Each of the men kissed me, open mouth, tongues mixing, and the last to kiss me said, "Goodnight sweet little Mary."
I could not believe it, but their kisses turned me on. I do not know what happened to me or why I did this, but I said, "Wait." The three men turned and faced me.
"One of you can stay. You decide who, okay?" I said. They found a deck of cards and cut it to see who would be the lucky guy getting to do me. I found it quite arousing to have agreed to be fucked by a randomly chosen man I did not even know. I found being a slut hyper sexy just then.
Jim was the lucky man to stay with me in my inebriated and aroused state. He wasted little time and climbed into bed with me.
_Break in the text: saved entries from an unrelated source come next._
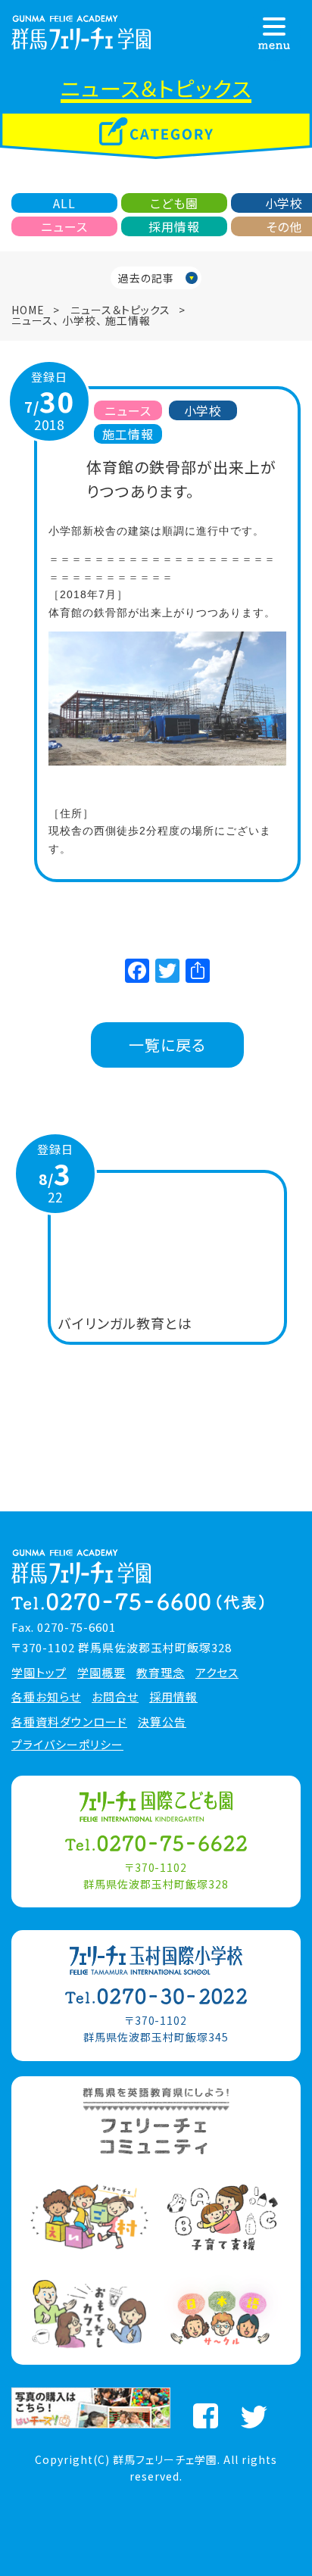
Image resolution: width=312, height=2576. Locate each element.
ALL (64, 203)
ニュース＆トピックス (120, 309)
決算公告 (162, 1722)
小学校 (79, 320)
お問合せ (115, 1697)
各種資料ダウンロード (69, 1722)
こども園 (174, 203)
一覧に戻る (167, 1045)
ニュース (64, 226)
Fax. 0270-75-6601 (63, 1627)
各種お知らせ (46, 1697)
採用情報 (174, 226)
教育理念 (160, 1673)
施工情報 (128, 320)
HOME (28, 309)
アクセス (217, 1673)
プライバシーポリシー (67, 1745)
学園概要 (101, 1673)
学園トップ (39, 1673)
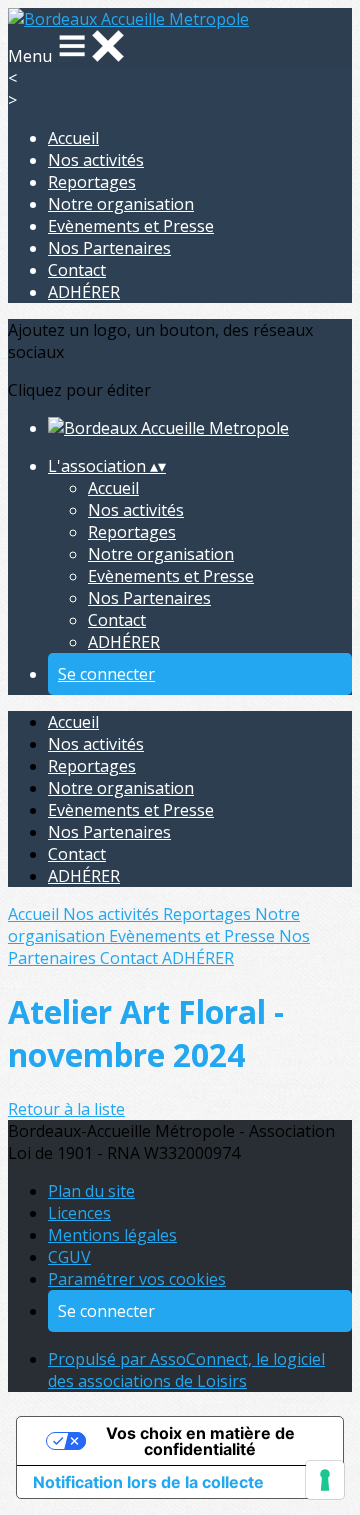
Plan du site (91, 1191)
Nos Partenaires (109, 248)
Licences (79, 1213)
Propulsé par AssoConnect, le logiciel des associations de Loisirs (186, 1370)
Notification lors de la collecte (148, 1482)
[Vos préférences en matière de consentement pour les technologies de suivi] (325, 1480)
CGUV (69, 1257)
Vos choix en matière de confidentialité (200, 1441)
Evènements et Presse (131, 226)
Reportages (92, 182)
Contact (77, 270)
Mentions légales (112, 1235)
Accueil (73, 138)
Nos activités (96, 160)
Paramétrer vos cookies (137, 1279)
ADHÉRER (84, 292)
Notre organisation (121, 204)
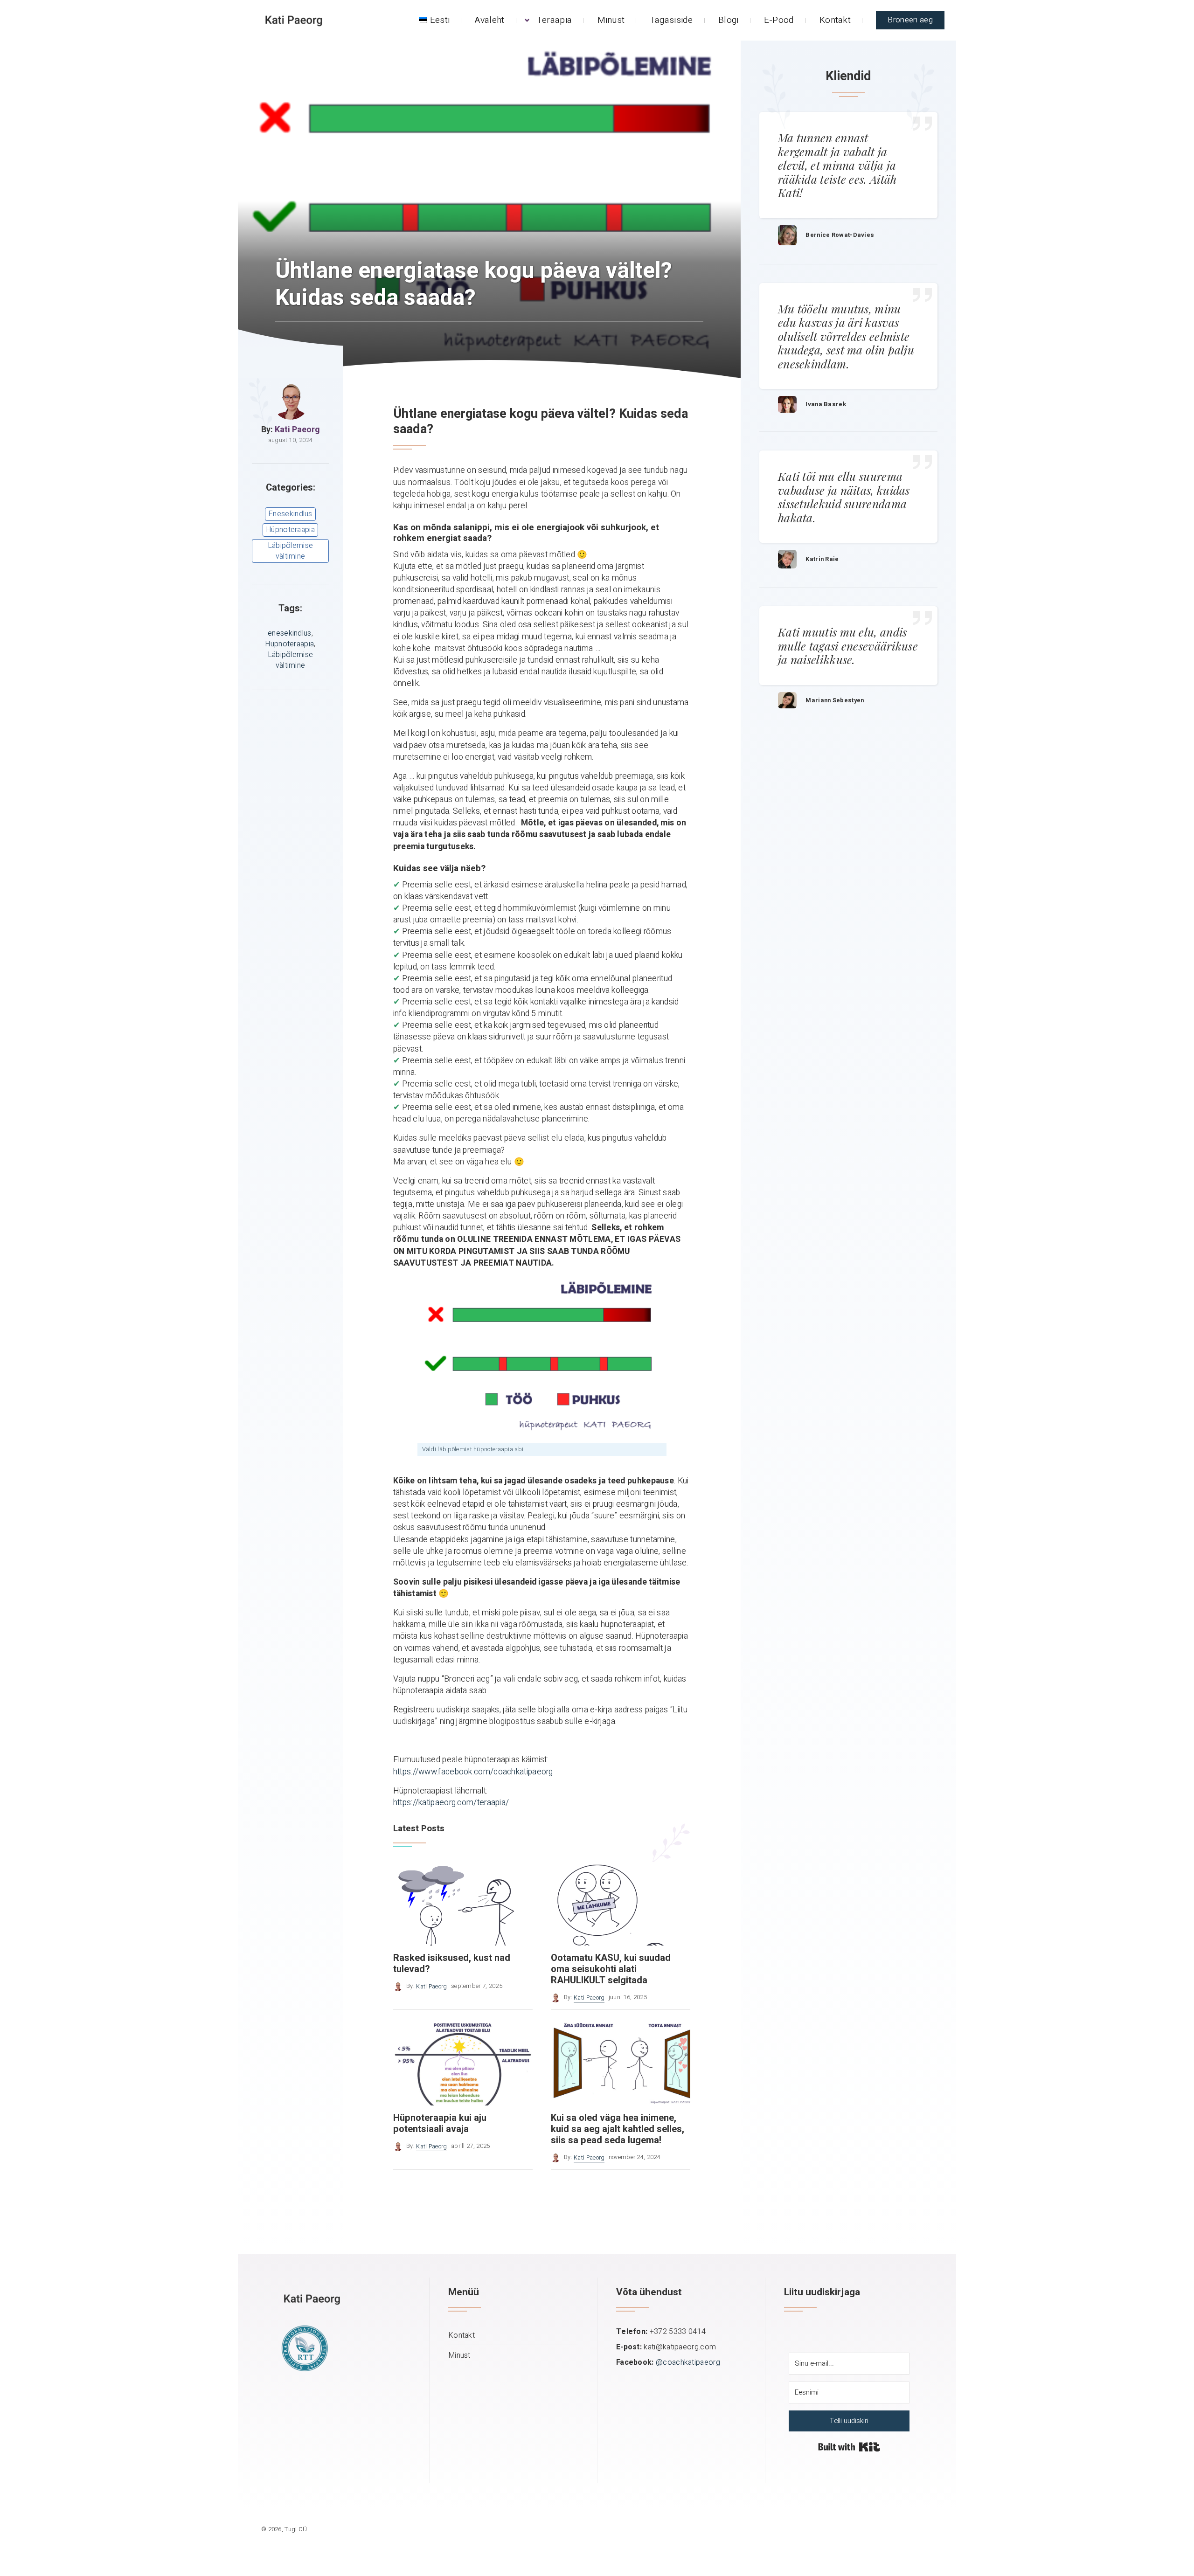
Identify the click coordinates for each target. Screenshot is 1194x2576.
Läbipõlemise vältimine (290, 551)
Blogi (728, 20)
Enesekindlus (290, 513)
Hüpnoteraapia (290, 529)
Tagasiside (671, 20)
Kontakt (835, 20)
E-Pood (779, 20)
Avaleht (489, 20)
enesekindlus (290, 633)
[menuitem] (434, 20)
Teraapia (554, 20)
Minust (611, 20)
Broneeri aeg (910, 20)
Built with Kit (849, 2446)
Jim fingered me to my second orgasm of my life. It was not like the spectacular one I had enjoyed downstairs. It was smaller and more subdued, but it was truly wonderful nevertheless. Nobody had ever even bothered to finger me before. I began to realize the extraordinary failures of my marriage to Darth.
Maybe if Darth has tried foreplay the sex would have been better. Perhaps it would have been much better. I had gotten used to him entering me dry, and it always hurt until I lubricated which was during the fuck itself; no wonder I never looked forward to the sex!
Jim put a condom on and he climbed on top of me. Then he seemed to change his mind and he put me on all fours and took me from behind. That was the position I was in while Darth was fucking me in the video; you could see my boobs bouncing around underneath me I remembered.
It was actually a pretty sexy video if I could get beyond the betrayal and humiliation aspects. My naked body looked good in the video.
Jim gave me a nice fuck, and at one point while we were going at it he began to massage my clit. Darth had never done that either of course, and it put me over the top. I let out such a blood-curdling scream that Jan came running and found us in flagrante delicto.
Jan said, "That's my bed, you know." There was accusation in her tone, as if we were violating her private space. Well that's exactly what we were doing, I guess.
I said, "Sorry Jan. But at least Jim's not your husband as well."
At that moment, Jan knew that I knew she had cheated with my own now divorced husband. She said, "Oh Mary, I am so sorry. I'm so ashamed!" and she began to cry. I think she must have thought that I had found out Darth cheated on me with Jan, and that her affair was the reason I divorced Darth.